— Begin Records provided —

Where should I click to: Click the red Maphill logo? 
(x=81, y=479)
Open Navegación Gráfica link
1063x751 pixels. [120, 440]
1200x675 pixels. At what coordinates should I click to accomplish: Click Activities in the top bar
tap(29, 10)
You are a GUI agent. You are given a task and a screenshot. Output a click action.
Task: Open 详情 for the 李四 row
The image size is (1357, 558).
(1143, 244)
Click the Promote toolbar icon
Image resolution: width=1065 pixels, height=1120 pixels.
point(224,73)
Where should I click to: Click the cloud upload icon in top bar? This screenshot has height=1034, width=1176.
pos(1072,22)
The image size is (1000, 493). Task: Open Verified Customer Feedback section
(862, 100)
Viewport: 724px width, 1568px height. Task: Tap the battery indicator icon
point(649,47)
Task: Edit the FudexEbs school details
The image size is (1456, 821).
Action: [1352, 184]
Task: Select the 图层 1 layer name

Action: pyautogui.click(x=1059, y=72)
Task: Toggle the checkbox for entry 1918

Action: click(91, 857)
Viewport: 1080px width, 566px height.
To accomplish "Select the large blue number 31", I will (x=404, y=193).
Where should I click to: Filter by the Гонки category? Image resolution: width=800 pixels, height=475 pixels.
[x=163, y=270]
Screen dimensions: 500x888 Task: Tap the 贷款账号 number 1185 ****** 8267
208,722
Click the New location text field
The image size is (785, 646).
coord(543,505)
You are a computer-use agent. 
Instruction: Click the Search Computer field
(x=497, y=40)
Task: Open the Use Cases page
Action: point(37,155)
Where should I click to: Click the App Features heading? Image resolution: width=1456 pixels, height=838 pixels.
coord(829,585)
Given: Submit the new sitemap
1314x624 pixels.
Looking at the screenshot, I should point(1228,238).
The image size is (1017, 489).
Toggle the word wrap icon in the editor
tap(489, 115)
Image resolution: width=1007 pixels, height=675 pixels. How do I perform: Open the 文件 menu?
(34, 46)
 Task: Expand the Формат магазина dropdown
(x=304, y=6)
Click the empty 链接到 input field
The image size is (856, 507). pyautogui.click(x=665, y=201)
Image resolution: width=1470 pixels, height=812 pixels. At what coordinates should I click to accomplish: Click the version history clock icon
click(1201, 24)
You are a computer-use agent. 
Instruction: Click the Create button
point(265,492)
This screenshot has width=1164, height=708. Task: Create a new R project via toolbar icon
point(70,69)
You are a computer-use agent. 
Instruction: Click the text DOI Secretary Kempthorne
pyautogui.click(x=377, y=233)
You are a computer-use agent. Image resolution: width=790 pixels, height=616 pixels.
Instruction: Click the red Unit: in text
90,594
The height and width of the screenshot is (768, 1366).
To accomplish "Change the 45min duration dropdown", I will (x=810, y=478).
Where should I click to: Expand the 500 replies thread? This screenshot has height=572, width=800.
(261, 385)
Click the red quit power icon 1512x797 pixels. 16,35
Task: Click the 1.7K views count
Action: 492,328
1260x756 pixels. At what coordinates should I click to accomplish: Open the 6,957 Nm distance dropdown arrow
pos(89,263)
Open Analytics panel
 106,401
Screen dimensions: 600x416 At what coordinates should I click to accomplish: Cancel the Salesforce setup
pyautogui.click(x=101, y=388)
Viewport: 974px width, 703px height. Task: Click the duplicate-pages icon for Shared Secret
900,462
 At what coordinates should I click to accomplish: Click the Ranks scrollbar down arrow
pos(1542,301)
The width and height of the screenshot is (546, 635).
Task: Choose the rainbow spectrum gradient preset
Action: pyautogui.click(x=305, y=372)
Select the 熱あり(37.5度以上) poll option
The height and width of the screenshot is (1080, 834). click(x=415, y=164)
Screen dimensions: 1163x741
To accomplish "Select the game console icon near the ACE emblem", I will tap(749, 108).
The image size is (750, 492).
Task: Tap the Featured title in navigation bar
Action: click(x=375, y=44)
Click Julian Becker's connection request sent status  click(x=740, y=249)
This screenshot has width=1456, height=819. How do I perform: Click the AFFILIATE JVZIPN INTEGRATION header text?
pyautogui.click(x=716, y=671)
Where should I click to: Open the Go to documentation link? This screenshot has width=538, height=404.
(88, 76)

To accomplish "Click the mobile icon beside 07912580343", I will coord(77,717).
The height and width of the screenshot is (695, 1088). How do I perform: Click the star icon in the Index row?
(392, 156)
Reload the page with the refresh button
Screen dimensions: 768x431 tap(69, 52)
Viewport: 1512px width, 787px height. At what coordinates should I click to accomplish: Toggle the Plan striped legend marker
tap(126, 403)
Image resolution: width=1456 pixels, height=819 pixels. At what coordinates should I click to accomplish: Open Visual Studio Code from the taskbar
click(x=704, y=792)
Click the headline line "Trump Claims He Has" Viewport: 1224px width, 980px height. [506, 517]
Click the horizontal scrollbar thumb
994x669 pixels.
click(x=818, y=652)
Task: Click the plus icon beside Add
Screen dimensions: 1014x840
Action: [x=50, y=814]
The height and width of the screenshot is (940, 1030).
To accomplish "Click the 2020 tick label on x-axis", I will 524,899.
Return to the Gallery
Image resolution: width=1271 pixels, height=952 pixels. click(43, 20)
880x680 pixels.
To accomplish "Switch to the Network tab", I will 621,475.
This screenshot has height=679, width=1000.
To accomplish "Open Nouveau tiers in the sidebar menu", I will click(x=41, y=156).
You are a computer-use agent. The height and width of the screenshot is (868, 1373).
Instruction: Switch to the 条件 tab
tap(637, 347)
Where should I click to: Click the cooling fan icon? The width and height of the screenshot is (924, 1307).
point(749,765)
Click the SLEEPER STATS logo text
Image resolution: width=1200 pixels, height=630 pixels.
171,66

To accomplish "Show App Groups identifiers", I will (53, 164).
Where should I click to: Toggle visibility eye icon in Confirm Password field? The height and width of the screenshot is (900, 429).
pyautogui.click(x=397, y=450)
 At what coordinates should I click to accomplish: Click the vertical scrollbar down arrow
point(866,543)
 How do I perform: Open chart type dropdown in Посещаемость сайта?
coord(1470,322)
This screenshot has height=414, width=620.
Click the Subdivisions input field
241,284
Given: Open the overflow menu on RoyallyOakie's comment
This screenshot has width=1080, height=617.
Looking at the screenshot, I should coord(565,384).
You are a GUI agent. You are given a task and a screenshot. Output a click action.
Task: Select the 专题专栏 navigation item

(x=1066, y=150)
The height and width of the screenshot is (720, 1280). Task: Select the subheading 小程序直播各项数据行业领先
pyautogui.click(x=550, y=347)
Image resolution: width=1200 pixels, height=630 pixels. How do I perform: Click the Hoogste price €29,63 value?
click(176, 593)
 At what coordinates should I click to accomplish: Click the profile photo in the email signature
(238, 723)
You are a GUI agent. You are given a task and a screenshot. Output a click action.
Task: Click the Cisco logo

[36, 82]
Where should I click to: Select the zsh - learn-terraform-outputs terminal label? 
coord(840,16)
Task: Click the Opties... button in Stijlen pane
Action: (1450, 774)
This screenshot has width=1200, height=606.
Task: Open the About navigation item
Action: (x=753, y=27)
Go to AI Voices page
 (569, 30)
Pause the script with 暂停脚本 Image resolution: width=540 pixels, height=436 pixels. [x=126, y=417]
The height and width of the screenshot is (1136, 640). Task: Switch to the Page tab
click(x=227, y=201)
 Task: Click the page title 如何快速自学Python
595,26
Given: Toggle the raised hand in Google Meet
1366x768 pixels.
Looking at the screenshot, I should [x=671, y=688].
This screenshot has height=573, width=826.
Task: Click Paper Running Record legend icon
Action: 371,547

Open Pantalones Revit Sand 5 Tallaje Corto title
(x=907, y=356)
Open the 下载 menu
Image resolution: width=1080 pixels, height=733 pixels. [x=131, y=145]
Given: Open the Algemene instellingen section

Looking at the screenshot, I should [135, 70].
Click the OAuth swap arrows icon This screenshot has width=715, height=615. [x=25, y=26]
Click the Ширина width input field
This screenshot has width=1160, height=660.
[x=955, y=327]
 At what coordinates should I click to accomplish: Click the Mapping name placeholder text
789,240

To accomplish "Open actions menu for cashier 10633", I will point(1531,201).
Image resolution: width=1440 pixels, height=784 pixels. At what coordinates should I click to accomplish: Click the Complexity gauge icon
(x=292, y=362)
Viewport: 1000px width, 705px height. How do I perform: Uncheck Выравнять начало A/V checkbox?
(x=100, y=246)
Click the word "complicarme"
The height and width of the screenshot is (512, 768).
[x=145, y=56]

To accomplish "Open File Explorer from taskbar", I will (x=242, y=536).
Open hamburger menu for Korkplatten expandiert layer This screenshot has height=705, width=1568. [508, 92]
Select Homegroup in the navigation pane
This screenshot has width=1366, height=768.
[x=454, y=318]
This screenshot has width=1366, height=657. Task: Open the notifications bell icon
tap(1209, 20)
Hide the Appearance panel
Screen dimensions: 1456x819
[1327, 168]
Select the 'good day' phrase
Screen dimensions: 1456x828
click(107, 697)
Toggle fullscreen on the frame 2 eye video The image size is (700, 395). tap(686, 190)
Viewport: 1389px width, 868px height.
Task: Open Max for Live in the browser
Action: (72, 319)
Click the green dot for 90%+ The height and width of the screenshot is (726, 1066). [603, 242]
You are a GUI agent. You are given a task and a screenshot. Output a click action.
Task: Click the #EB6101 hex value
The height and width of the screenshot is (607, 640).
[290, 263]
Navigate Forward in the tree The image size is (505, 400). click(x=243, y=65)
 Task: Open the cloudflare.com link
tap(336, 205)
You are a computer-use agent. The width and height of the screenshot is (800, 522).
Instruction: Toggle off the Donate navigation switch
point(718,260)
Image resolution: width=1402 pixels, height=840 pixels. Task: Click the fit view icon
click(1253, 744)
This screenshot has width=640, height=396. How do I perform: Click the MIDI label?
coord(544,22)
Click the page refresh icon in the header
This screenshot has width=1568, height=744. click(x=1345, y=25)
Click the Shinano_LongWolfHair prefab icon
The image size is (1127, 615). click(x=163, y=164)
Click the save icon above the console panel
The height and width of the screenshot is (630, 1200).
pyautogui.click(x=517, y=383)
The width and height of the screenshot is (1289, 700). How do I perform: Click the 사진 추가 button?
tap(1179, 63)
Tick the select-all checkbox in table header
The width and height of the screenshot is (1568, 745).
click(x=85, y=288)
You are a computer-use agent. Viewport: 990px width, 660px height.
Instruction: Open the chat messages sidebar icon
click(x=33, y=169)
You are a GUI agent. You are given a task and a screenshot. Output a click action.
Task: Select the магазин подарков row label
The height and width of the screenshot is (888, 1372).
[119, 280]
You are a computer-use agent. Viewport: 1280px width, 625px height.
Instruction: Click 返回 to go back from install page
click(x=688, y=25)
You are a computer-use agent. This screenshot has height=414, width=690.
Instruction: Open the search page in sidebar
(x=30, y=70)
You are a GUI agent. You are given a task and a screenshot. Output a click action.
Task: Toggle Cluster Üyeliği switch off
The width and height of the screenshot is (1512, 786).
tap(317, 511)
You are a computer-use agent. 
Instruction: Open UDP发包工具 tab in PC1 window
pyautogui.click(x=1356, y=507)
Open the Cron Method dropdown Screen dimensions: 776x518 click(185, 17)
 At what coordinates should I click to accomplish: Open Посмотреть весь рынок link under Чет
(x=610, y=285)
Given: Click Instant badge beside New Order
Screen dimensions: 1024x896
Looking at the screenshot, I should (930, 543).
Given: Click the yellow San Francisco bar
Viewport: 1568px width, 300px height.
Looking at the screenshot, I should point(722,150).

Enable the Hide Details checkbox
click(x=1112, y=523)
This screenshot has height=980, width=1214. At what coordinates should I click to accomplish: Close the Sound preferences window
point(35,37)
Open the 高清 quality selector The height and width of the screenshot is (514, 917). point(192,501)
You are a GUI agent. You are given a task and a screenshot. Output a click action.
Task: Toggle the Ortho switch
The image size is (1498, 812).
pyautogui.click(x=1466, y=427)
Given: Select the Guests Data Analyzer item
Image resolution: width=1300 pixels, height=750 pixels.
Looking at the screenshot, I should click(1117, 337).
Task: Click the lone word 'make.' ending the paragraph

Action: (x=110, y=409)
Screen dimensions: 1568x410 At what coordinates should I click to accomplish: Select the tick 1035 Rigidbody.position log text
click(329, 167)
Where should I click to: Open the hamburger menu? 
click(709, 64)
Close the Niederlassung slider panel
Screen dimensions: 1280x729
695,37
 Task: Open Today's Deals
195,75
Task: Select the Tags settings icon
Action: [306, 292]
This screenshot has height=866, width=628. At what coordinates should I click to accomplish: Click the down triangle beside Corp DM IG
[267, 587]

— End Records provided —

Short task
Identify every line in the rows above that contains the word "Toggle", matching case exactly.

Result of this task
Task: Toggle the checkbox for entry 1918
Toggle the word wrap icon in the editor
Viewport: 1512px width, 787px height. At what coordinates should I click to accomplish: Toggle the Plan striped legend marker
Where should I click to: Toggle visibility eye icon in Confirm Password field? The height and width of the screenshot is (900, 429).
Given: Toggle the raised hand in Google Meet
Toggle fullscreen on the frame 2 eye video The image size is (700, 395). tap(686, 190)
Instruction: Toggle off the Donate navigation switch
Task: Toggle Cluster Üyeliği switch off
Task: Toggle the Ortho switch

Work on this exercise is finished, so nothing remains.